- _Text extract_:
I have been reading Turgenev again and dipping occasionally into Avraham Yarmolinsky’s thorough and discerning evaluation of him. It was a great advantage to the Russian novelists that they were obliged to react to the Russian question; a great advantage, too, that the Russian question was to become a universal one: the question of the rise of the masses. The consequence is that Turgenev’s political novels—especially Rudin and even Fathers and Sons—are less dated outside of Russia than they are inside it, for we can afford to ignore the detail of their historical context. I first read Rudin during the Spanish Civil War and, when he died on his foreign barricade, Rudin seemed to me (and still does seem) one of “the heroes of our own time.” At the end of all Turgenev’s political stories one may detect the invisible words “And yet …” left there by his hesitant and tentative genius. He is so close to the ripple of life’s process of becoming that at the very moments of decision, departure, farewell, he seems to revise and rejuvenate. The leaf falls, but the new bud is disclosed beneath the broken stalk.

- _Provided material_:
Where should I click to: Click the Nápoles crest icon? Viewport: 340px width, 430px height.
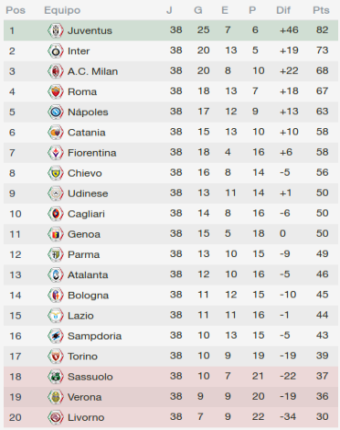click(x=56, y=112)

- _To be done_: In the passage on Turgenev, during which war did the writer first read Rudin?

- _Answer below_: The Spanish Civil War.